Artistic swimmer Anita Alvarez went “at least two minutes without breathing” after she passed out and fell to the bottom of the pool at the world championships, her quick-witted coach who saved her life has said. “I think she went at least two minutes without breathing because her lungs were full of water,” said coach Andrea Fuentes, a four-time Olympic medalist in artistic swimming, adding that the swimmer’s heart was beating. “She threw up water, coughed and that was it, but it was a big scare,” Fuentes said.

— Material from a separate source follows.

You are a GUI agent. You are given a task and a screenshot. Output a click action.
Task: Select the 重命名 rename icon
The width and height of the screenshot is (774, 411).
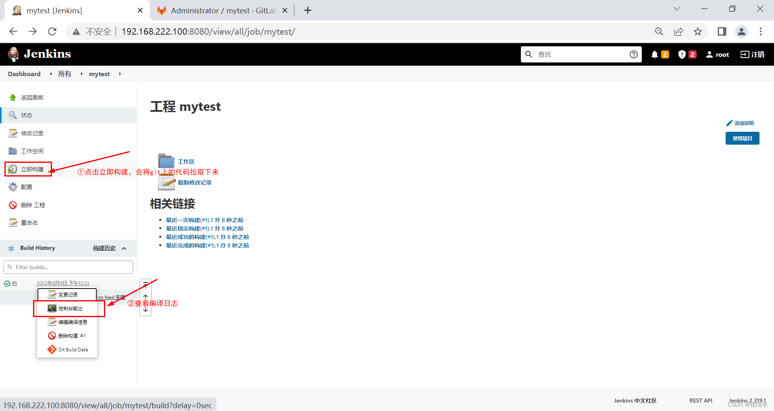tap(12, 222)
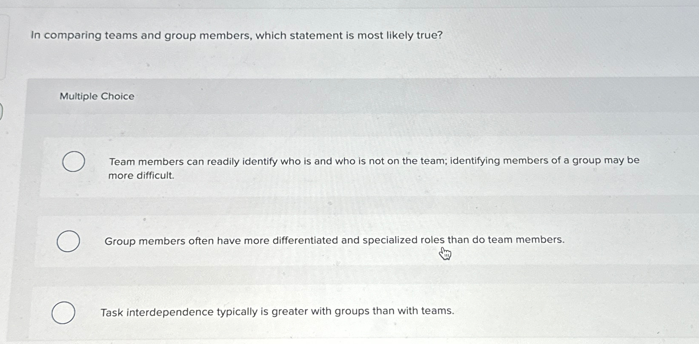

The 25-year-old had collapsed to the bottom of the pool after passing out at the end of her routine in Wednesday night’s solo freestyle final in Budapest.
Meanwhile, as it emerged Alvarez had passed out during a previous competition, local organizers and the sport’s governing body have come under fire after lifeguards were accused of not reacting enough quickly to the incident.
Fuentes, could see warning signs that Alvarez was in trouble.
“She was coming down”
“I saw his feet were a bit whiter than normal so I thought his blood was not going as usual,” Fuentes told the TAUT. “Normally when you’re done, what you really want to do is breathe, but instead of going up, she was going down.”
Fuentes, wearing shorts and a T-shirt, dived to the bottom of the pool and dragged Alvarez to the surface.
“It was a big scare. I had to intervene because the lifeguards weren’t doing it,” Fuentes told Spanish media.
“When I saw it sink I looked at the rescuers, but I saw they were dazed. They didn’t react.”
“I thought, ‘Do you want to jump now?’ My reflexes kicked in.”
Alvarez was taken on a stretcher to the poolside medical center, with teammates and fans appearing to be in shock poolside, some in tears consoling themselves.
The USA Artistic Team released a statement from Fuentes on Thursday morning, saying Alvarez passed out due to exertion during the routine.
“Sometimes we forget that this happens in other high endurance sports. Marathon, cycling, cross-country… our sport is no different from any other, just in a pool we push the limits and sometimes we push them. let’s find.”
“Anita feels fine now and the doctors also say she is fine.”
Alyssa Jacobs, spokeswoman for Team USA, said Wednesday’s incident was not the first time Alvarez had passed out.
“It happened to her once last year in the Olympic qualifying tournament when she was playing against her duo,” Jacobs said.
“Before that she had sporadic problems with fainting but never in competition.”
On Thursday, Bela Merkely, the head of Hungary’s medical service, told local media that staff had followed “extremely strict FINA rules” which “determine when rescuers can intervene”.
“Sensing the Danger”
“According to the rules, members of the FINA delegated judging panel may jump into the pool to signal that a competition program may be interrupted due to an incident,” Merkely said.
“No such signal was received from the judges in Wednesday’s final, and it doesn’t matter if a coach signals to them that they are not allowed to interfere.”
“After the coach jumped into the pool at his own risk, the local lifeguards, sensing the danger…decided to intervene immediately, so the American competitor finally got out of the pool with their help.”
The FINA governing body also stressed that the incident ended well.
“FINA has been in close contact with Anita Alvarez, her team and medical staff following a medical emergency during the Artistic Swimming Solo Freestyle Final,” she said in a statement.
“Ms Alvarez was immediately treated by an on-site medical team and is in good health.”
Jacobs said Alvarez could still make the team freestyle final on Friday.
“Anita is doing well and resting today. She has been fully assessed by our team doctor and event medical staff. She currently has one final event left to compete in at the 2022 World Championships and she will decide if she feels up to competing tomorrow if she is medically cleared,” Jacobs said.